Sometimes, trying to find inspiration for continuous improvement projects can be difficult.
Many businesses use a list of things that are missing, or are problems, as a way to direct improvement activity. This can work well, up until a point. Achieving mediocrity / being OK isn’t the gold standard that most of us aspire to!
A strategy that I find useful is to have some prompts / questions up your sleeve that can stimulate the right kind of thinking.
Try this prompt
The prompt I’d like you to consider is:
We’re better than this…
I recommend that you complete the statement as a series of bullet points.
For example; we’re better than this:
- Not having the final stage of production prepped in advance
- Not telling our customers we are going to be late
- Not managing our capacity effectively
- How we manage our Standard Operating Procedures
- Defining our business goals without clarity
Feel free to include items that are problems but make sure you look at parts of the business that are doing OK but you know that they could be more effective.
Imagine that you had a customer visit your business today and saw what you were doing and said “wow!”. Look at your business again.

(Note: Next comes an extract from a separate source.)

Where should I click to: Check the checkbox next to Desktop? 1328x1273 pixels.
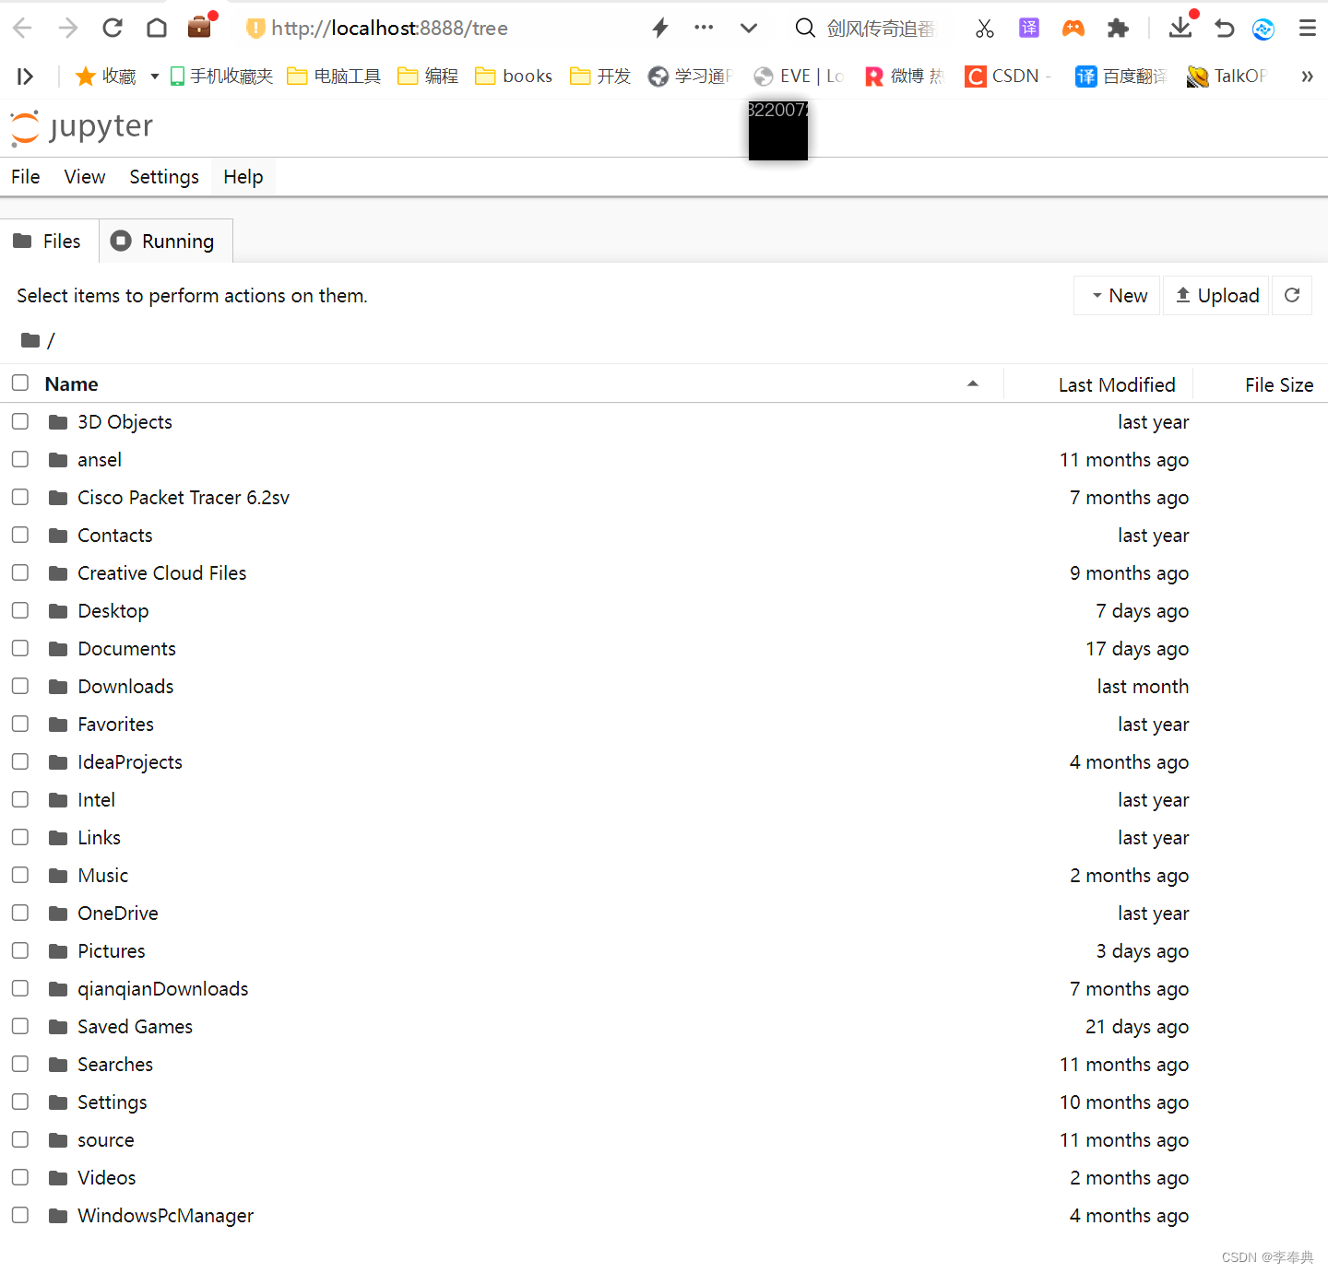pos(19,610)
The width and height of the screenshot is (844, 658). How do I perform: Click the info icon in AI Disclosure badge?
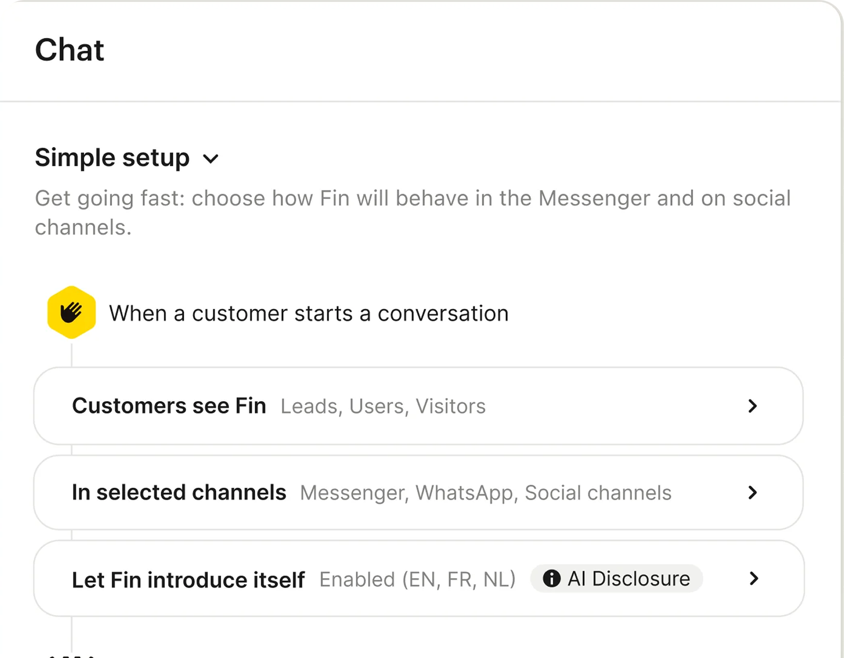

What isn’t a wow?
Dig a little deeper
Before you charge off to attempt improving the items that you brainstorm, explore the items.
- Try flipping the issue and see if a clear improvement objective can defined.

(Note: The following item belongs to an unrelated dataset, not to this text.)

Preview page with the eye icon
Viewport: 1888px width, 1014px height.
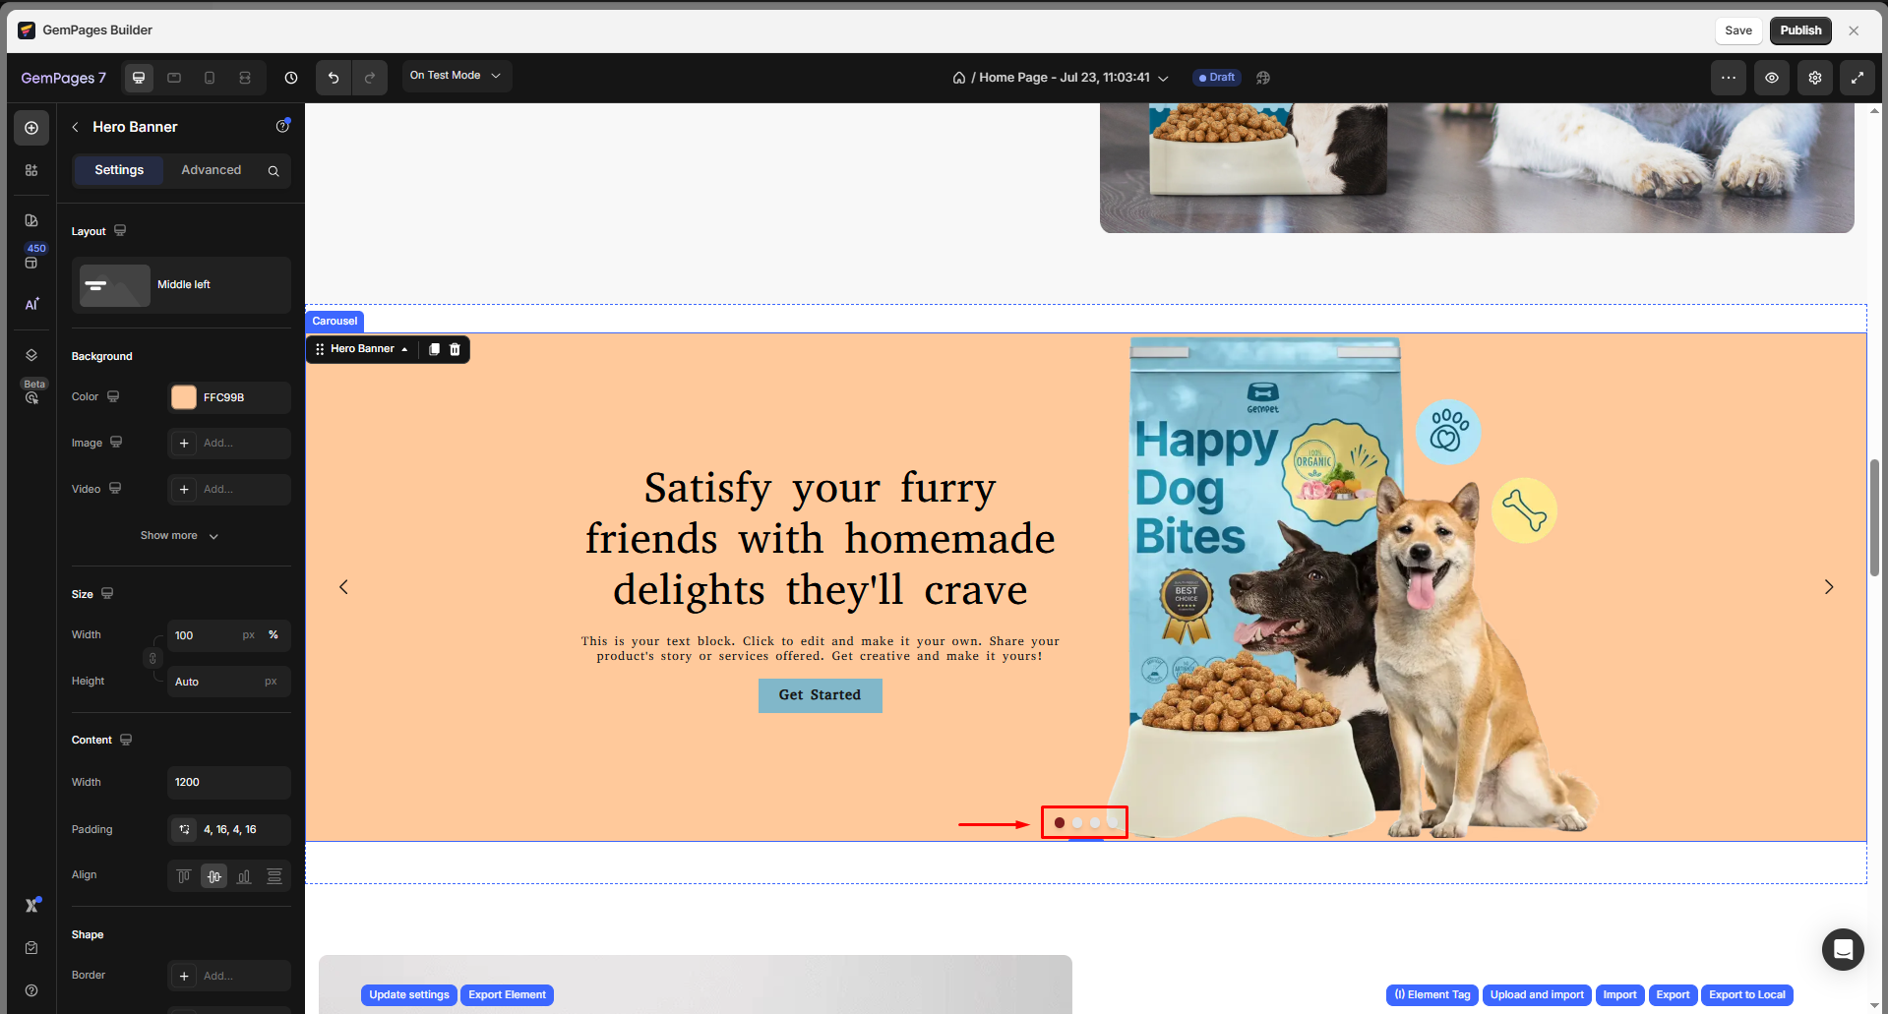(1772, 78)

- You may need to dig a little deeper:
- What is causing this situation?
- What is stopping your process from being a ‘wow!’?
- Do you need to ask around and find out what is going on to lead to this result?
- What options are available to improve the situation?
Manage the change
If you haven’t got a strategy for managing the change, let me suggest a few factors to consider:
- Don’t bite off more than you can chew. Be selective about what you work on and park the rest for the time being.
- Break your improvement projects down into small steps, so you can manage them on top of your day job.
- Meet regularly with your team to monitor progress.
- Review the results regularly. Do more of what is working and less of what isn’t.
- Close one improvement down, before you move on to the next one.
If you want more strategies to improve the management of change in your business, check out my free course The CI Primer.
Build your own questions
Having a set of questions, or prompts, like the one in this article is a great continuous improvement strategy.
When you have a moment of inspiration and think of a question you could ask of your business, write down the question and keep it to one side for your future improvement planning sessions.
Or, you could always use the ‘CI Bingo‘ approach that I describe in my book Effective Continuous Improvement, to generate a limitless supply of ideas.
Enjoy exploring the prompt ‘we’re better than this…’.